**Working data:**
BEGIN
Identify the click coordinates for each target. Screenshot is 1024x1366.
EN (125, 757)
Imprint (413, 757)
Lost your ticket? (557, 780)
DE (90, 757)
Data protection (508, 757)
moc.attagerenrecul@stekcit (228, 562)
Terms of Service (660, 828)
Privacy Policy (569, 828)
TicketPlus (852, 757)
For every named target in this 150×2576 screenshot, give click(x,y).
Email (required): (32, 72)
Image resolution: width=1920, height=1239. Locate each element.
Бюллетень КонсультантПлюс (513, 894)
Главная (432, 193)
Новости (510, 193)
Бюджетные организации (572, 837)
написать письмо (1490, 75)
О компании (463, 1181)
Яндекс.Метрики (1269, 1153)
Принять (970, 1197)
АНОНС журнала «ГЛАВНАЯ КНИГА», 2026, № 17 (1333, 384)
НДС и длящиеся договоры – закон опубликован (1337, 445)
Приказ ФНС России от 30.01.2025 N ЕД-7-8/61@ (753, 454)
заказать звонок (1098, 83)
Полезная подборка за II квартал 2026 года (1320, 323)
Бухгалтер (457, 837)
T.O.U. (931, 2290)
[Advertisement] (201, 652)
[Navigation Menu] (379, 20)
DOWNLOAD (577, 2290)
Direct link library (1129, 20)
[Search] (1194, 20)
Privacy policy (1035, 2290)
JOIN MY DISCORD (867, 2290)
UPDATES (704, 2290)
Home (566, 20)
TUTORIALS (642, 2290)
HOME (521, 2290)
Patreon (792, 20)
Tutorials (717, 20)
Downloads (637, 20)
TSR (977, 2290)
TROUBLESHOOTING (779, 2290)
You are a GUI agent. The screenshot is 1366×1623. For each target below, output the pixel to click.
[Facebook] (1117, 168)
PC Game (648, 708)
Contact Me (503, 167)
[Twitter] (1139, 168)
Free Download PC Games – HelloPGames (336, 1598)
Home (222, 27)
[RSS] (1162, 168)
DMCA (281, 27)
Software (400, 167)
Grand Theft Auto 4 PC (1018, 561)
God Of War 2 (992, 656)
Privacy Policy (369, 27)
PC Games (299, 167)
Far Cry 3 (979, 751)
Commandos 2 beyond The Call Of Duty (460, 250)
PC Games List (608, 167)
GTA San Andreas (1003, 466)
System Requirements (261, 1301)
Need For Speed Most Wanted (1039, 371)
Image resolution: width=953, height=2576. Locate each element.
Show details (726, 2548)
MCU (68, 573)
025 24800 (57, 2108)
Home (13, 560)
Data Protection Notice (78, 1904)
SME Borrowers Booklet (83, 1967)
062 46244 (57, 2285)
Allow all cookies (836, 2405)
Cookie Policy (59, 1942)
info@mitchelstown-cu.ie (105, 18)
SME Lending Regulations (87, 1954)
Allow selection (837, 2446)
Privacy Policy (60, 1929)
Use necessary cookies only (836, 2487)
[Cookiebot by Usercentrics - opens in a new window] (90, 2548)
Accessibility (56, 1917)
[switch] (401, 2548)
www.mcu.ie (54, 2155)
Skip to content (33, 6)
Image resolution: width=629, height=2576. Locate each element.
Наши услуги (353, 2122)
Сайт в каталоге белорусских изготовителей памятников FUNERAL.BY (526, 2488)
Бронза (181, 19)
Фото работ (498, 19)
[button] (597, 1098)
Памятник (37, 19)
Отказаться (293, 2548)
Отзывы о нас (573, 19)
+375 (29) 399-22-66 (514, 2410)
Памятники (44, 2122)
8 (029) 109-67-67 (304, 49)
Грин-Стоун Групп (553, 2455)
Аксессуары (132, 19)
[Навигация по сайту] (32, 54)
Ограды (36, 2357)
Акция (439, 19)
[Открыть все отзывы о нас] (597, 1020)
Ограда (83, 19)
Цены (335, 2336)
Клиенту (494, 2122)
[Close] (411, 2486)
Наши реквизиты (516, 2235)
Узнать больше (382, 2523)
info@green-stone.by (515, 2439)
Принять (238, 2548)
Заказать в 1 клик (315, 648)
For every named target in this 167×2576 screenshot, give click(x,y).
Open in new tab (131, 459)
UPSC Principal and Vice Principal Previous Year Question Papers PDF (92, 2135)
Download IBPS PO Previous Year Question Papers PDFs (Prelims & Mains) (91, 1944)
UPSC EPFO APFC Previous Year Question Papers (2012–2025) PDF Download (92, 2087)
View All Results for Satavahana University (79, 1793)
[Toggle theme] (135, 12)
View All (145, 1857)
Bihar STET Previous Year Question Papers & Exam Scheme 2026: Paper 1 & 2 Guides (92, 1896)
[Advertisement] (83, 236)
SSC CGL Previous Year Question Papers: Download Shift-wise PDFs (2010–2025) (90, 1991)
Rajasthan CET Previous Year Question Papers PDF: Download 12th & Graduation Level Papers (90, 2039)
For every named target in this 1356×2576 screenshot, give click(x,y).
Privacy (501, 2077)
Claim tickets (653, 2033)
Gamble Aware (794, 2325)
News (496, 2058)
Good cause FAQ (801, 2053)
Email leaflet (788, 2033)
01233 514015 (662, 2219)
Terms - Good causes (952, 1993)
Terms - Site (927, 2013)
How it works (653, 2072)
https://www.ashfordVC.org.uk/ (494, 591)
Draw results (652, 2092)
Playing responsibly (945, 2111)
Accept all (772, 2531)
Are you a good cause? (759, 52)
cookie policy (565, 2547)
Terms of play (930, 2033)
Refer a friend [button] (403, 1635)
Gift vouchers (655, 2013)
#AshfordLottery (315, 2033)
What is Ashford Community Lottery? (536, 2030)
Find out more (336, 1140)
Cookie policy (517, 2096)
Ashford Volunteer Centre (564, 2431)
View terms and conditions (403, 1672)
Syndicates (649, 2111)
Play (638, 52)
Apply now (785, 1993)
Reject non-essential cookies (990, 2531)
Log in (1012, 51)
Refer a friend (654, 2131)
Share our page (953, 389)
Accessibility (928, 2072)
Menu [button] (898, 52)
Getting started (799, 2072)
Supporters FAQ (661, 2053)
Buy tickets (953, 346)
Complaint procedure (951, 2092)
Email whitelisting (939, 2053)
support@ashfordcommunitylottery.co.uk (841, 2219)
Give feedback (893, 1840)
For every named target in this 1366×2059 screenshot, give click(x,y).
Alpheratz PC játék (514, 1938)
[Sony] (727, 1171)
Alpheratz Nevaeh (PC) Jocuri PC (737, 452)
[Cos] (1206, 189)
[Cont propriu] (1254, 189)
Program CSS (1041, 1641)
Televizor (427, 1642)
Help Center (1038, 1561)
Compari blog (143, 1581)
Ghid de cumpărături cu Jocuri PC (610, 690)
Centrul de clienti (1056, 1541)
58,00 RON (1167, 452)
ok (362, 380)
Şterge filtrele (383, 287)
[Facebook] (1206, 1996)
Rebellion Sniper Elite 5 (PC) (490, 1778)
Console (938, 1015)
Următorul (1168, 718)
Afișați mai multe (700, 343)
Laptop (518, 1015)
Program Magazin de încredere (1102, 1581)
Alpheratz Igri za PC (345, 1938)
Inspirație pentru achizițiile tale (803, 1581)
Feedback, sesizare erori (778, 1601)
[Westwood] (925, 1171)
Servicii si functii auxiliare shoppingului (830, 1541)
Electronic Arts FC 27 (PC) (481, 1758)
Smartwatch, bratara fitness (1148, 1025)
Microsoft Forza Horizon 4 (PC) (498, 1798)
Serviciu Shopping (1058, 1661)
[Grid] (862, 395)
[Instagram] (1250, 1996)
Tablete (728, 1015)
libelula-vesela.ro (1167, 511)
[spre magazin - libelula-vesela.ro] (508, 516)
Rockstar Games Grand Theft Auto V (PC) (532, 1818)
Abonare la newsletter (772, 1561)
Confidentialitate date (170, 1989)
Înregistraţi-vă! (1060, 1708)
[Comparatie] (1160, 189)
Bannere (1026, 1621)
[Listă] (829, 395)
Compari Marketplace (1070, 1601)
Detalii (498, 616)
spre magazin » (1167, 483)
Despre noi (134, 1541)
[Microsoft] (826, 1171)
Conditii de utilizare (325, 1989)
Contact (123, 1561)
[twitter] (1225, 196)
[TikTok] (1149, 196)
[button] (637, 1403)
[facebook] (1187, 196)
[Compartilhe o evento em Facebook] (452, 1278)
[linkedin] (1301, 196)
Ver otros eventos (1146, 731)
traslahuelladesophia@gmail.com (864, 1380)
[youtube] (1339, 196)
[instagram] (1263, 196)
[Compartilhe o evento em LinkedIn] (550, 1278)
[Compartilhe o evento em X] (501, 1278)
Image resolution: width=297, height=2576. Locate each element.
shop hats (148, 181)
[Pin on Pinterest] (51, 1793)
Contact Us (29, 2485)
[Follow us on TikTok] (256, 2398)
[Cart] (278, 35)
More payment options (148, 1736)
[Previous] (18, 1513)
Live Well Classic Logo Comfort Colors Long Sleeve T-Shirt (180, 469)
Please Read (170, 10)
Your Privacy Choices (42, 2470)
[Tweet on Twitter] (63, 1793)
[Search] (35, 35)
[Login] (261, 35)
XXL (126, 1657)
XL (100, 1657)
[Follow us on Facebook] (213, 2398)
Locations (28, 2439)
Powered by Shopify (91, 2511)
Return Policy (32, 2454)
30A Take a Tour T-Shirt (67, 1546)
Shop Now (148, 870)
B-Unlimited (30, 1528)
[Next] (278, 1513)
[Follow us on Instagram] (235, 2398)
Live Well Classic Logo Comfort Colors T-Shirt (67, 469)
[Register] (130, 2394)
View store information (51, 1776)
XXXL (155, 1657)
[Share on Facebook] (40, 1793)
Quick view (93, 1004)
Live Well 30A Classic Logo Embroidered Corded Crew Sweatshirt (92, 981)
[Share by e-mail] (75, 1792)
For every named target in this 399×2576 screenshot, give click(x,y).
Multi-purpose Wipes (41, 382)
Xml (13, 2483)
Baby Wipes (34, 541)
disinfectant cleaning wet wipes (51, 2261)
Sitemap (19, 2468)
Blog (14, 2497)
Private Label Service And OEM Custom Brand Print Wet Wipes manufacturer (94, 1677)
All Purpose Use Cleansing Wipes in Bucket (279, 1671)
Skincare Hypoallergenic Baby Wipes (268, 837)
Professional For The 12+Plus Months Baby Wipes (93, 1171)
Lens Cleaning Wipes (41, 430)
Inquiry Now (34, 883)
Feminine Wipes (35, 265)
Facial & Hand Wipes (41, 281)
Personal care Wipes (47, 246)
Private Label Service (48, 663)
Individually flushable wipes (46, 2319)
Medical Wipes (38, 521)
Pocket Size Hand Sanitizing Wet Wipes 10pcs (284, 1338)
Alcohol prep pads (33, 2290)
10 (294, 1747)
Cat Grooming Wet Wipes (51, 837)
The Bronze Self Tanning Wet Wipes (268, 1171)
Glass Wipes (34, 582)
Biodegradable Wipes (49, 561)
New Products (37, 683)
END
**What the task requires:**
Copy word for word the stretch of entries above from the line that has "Бронза (181, 19)" through the line that has "[Advertisement] (83, 236)", both ends included, and nothing outside it.

**Result of this task:**
Бронза (181, 19)
Фото работ (498, 19)
[button] (597, 1098)
Памятник (37, 19)
Отказаться (293, 2548)
Отзывы о нас (573, 19)
+375 (29) 399-22-66 (514, 2410)
Памятники (44, 2122)
8 (029) 109-67-67 (304, 49)
Грин-Стоун Групп (553, 2455)
Аксессуары (132, 19)
[Навигация по сайту] (32, 54)
Ограды (36, 2357)
Акция (439, 19)
[Открыть все отзывы о нас] (597, 1020)
Ограда (83, 19)
Цены (335, 2336)
Клиенту (494, 2122)
[Close] (411, 2486)
Наши реквизиты (516, 2235)
Узнать больше (382, 2523)
info@green-stone.by (515, 2439)
Принять (238, 2548)
Заказать в 1 клик (315, 648)
For every named target in this 167×2576 screenshot, give click(x,y).
Open in new tab (131, 459)
UPSC Principal and Vice Principal Previous Year Question Papers PDF (92, 2135)
Download IBPS PO Previous Year Question Papers PDFs (Prelims & Mains) (91, 1944)
UPSC EPFO APFC Previous Year Question Papers (2012–2025) PDF Download (92, 2087)
View All Results for Satavahana University (79, 1793)
[Toggle theme] (135, 12)
View All (145, 1857)
Bihar STET Previous Year Question Papers & Exam Scheme 2026: Paper 1 & 2 Guides (92, 1896)
[Advertisement] (83, 236)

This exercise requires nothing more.